EXTRAIT CHOISI:

::::

Progressivement, j'ai eu des tâches réellement photographiques à réaliser.
J'ai appris à développer l'E6 en cuve ouverte, par exemple.
Les bains étaient disposés dans 7 cuves cylindriques verticales, simplement couvertes par un couvercle limitant l'oxydation.
Dans l'obscurité totale, il fallait mettre les films sur spire (type Paterson) les enfiler sur un long axe, et les plonger, le temps nécessaire, dans les différentes cuves.La lumière pouvait être rallumée pendant le blanchiment.
L'ensemble des cuves étaient insérées dans un grand bac en plastique gris, rempli d'eau à la bonne température (38°C).
Quel plaisir, une fois la lumière rallumée de contempler les petites "diapos" ruisselantes !

::::

ENTRÉES FOURNIES:
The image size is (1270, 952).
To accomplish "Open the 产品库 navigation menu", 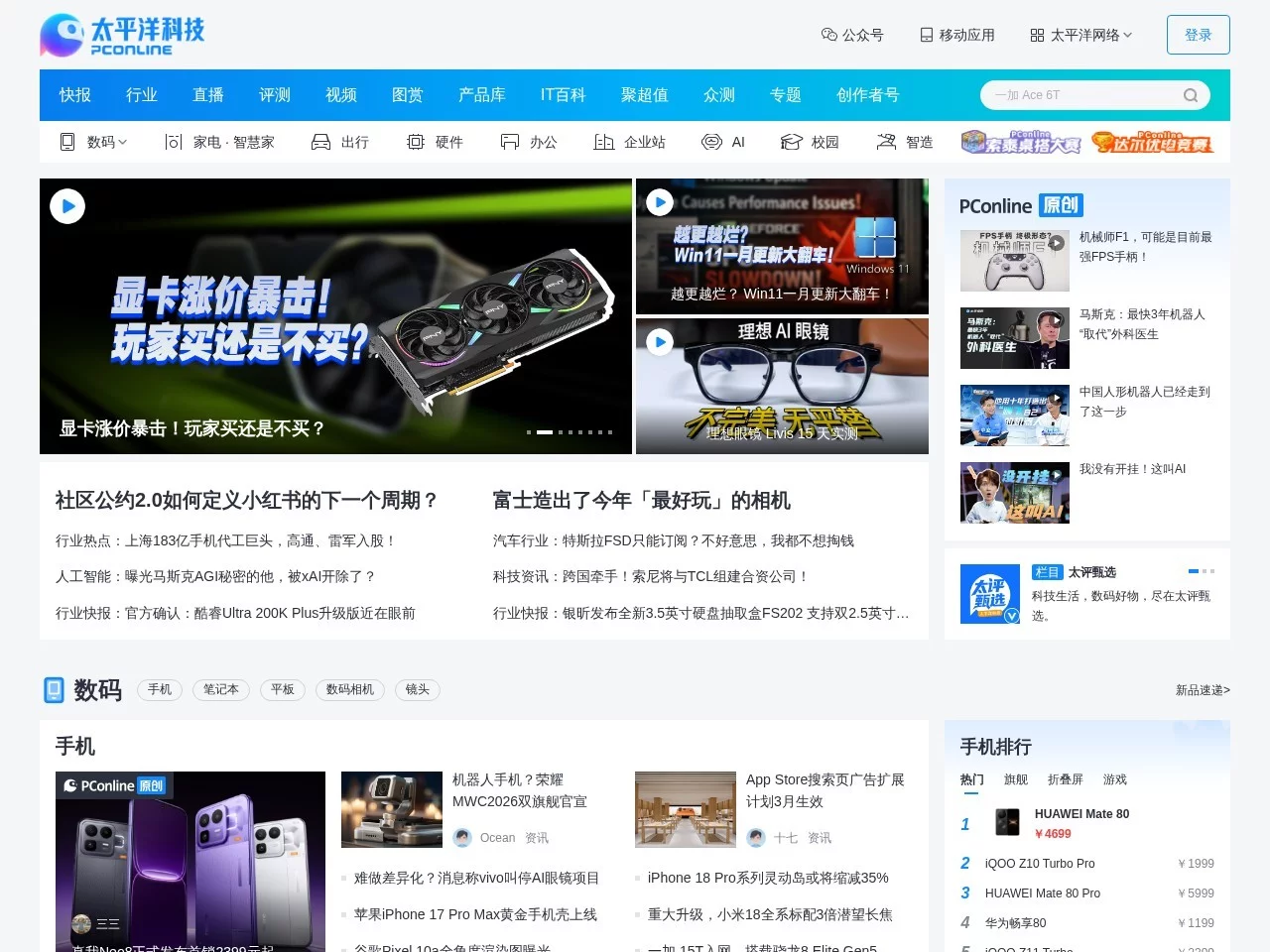I will coord(482,94).
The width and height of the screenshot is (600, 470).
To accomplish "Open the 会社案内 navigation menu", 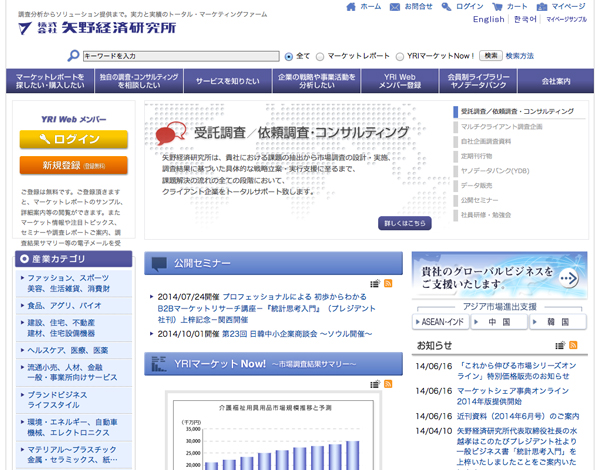I will pos(556,81).
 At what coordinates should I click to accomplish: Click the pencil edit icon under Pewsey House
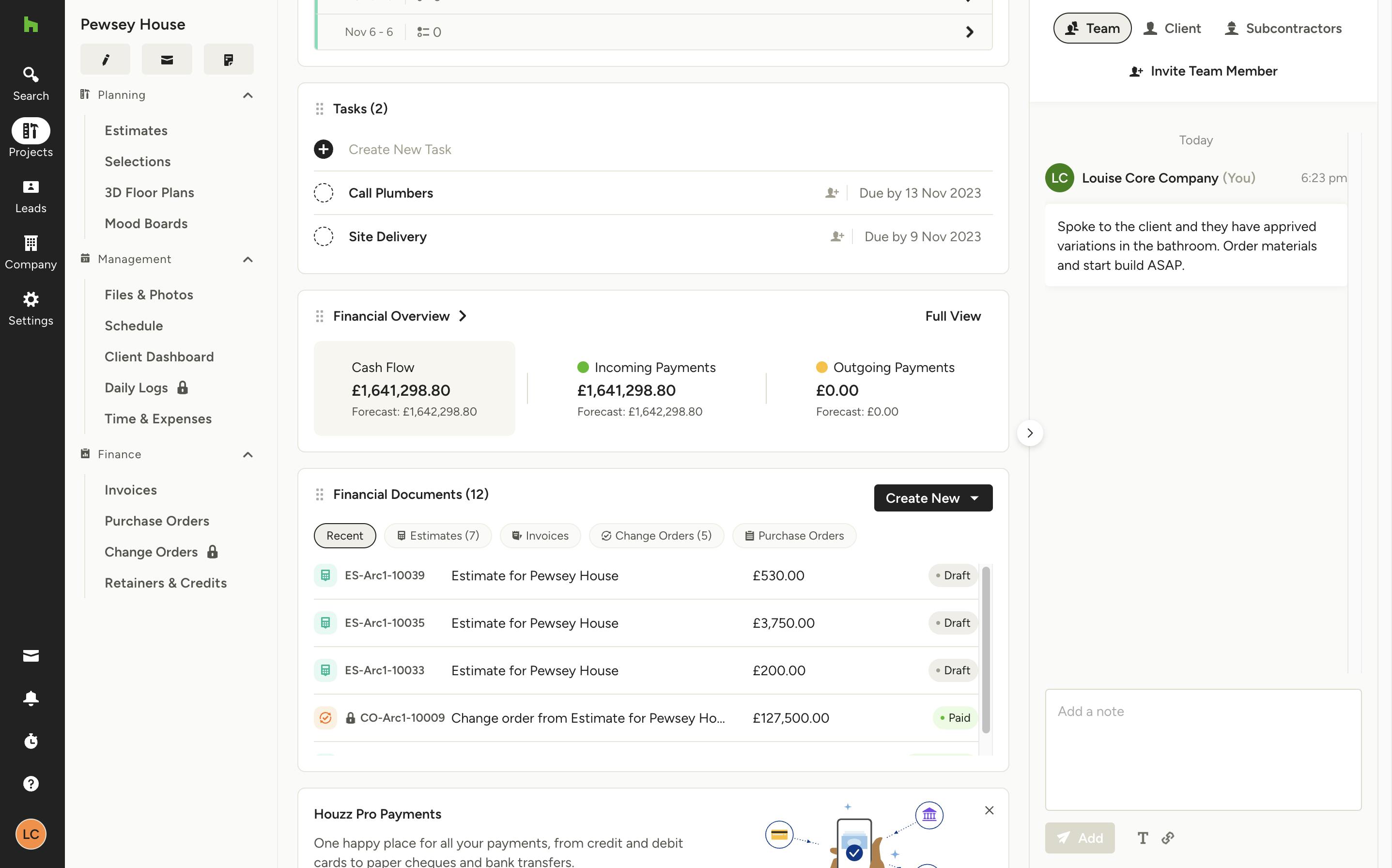coord(105,59)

::::

SÉRIE D'EXERCICES:
1. Recopiez le passage de l'extrait choisi commençant par "Les bains étaient" et allant jusqu'à "pendant le blanchiment.", en y remplaçant "couvercle" par "bouchon".
2. D'après l'extrait choisi, à quelle température était l'eau du grand bac en plastique gris ?
Les items n'interviennent pas dans ce travail.

RÉPONSES PAR EXERCICE:
1.
Les bains étaient disposés dans 7 cuves cylindriques verticales, simplement couvertes par un bouchon limitant l'oxydation.
Dans l'obscurité totale, il fallait mettre les films sur spire (type Paterson) les enfiler sur un long axe, et les plonger, le temps nécessaire, dans les différentes cuves.La lumière pouvait être rallumée pendant le blanchiment.

2. À 38°C.